Written problem: Copy out the rows below exactly as they appear, from the line with "Task: Click the 效果不透明度 slider handle" through the end of the rows, including both ends.

--- start Supplied entries ---

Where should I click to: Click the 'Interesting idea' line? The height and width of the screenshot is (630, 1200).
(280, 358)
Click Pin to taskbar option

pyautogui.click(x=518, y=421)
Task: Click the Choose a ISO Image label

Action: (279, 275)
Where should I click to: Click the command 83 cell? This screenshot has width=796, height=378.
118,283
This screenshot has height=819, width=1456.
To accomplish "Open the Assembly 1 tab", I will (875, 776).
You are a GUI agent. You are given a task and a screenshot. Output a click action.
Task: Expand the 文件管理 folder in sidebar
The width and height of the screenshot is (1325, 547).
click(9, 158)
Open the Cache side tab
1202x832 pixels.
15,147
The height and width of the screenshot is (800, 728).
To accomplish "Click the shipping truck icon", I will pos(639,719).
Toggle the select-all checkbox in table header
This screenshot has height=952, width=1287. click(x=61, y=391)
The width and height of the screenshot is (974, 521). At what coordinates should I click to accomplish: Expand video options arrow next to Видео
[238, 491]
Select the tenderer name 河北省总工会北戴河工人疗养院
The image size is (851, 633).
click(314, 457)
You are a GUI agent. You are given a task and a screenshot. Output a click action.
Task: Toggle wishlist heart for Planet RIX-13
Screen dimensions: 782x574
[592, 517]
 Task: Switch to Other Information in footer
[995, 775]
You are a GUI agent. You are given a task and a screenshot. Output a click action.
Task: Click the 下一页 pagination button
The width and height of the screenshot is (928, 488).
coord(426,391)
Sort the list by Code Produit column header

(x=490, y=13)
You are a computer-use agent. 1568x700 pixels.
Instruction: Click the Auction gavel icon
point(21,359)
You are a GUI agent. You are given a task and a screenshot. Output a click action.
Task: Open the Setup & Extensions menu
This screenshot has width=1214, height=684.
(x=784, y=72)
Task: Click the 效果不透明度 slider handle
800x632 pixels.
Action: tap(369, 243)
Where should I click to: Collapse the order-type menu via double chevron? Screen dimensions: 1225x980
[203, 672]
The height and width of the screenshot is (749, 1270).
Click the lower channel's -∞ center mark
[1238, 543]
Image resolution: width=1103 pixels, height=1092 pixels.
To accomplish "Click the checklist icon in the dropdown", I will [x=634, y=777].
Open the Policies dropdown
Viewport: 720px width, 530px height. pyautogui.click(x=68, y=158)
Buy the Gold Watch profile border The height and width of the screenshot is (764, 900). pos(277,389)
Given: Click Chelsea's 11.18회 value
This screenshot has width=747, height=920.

--- end Supplied entries ---

Completed exercise:
Task: Click the 效果不透明度 slider handle
800x632 pixels.
Action: tap(369, 243)
Where should I click to: Collapse the order-type menu via double chevron? Screen dimensions: 1225x980
[203, 672]
The height and width of the screenshot is (749, 1270).
Click the lower channel's -∞ center mark
[1238, 543]
Image resolution: width=1103 pixels, height=1092 pixels.
To accomplish "Click the checklist icon in the dropdown", I will [x=634, y=777].
Open the Policies dropdown
Viewport: 720px width, 530px height. pyautogui.click(x=68, y=158)
Buy the Gold Watch profile border The height and width of the screenshot is (764, 900). pos(277,389)
Given: Click Chelsea's 11.18회 value
This screenshot has width=747, height=920.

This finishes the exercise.